Fresh is almost always better when it comes to baitfish. Whether you’re trolling rigged ballyhoo for billfish or sinking skipjack herring for monster blue cats, almost all fish prefer baits that look and smell alive—or at least recently deceased.
Many times when live bait is hard to come by, frozen baitfish is the next best option. In some situations the efficiency of frozen makes it the best option. Diving into the big freezer chest at the bait shop is a good option, but some hard-core bait fishermen choose to freeze their own.
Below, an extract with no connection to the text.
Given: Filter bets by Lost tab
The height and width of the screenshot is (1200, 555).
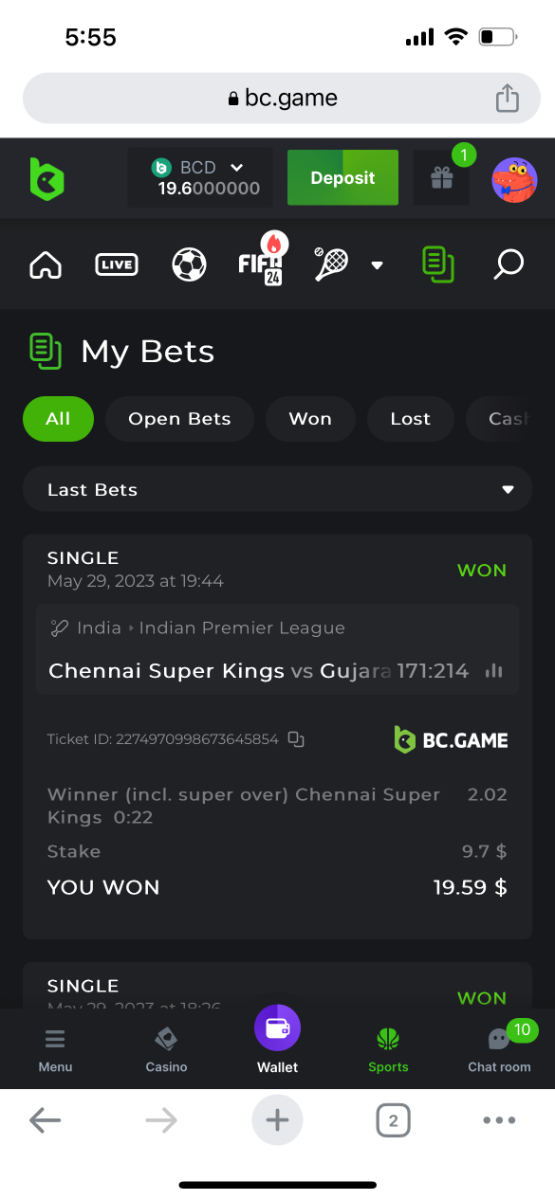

Doing it yourself saves cash, and it ensures an on-hand supply of your preferred baitfish.
Next time you find yourself with a full tank of bait at the end of a trip, use this proven method to stock up for future trips.
The key to quality frozen baits is to freeze them fresh. This requires you to be prepared with a cooler, some ice and some sea salt to bring their temperature down as quickly as possible. By alternating layers of fish and ice in the cooler and sprinkling the ice with salt, bait will be on its way to freezing by the time you get home.
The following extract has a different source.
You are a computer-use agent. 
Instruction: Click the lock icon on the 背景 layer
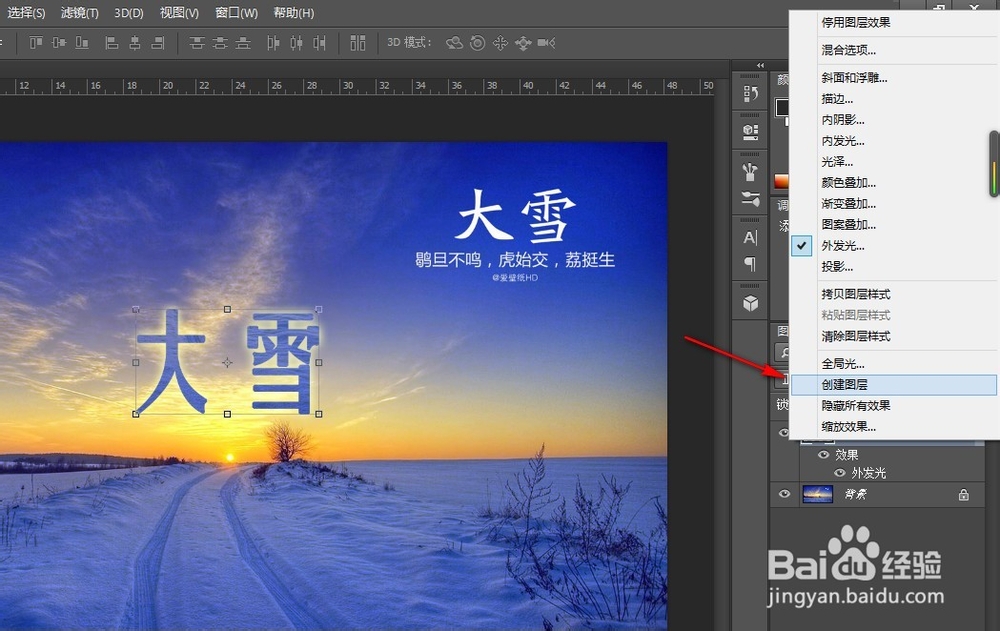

If you’ve got a vacuum sealer, seal chilled bait in small batches and single layers. Freezer bags are almost as good if you’re careful to push out all the air you can before freezing. With either method, space the bait packages out to freeze them faster. Once they’re frozen, you can stack them up.
When it comes to thawing bait, do it in small batches in a bucket of the water you’re fishing in.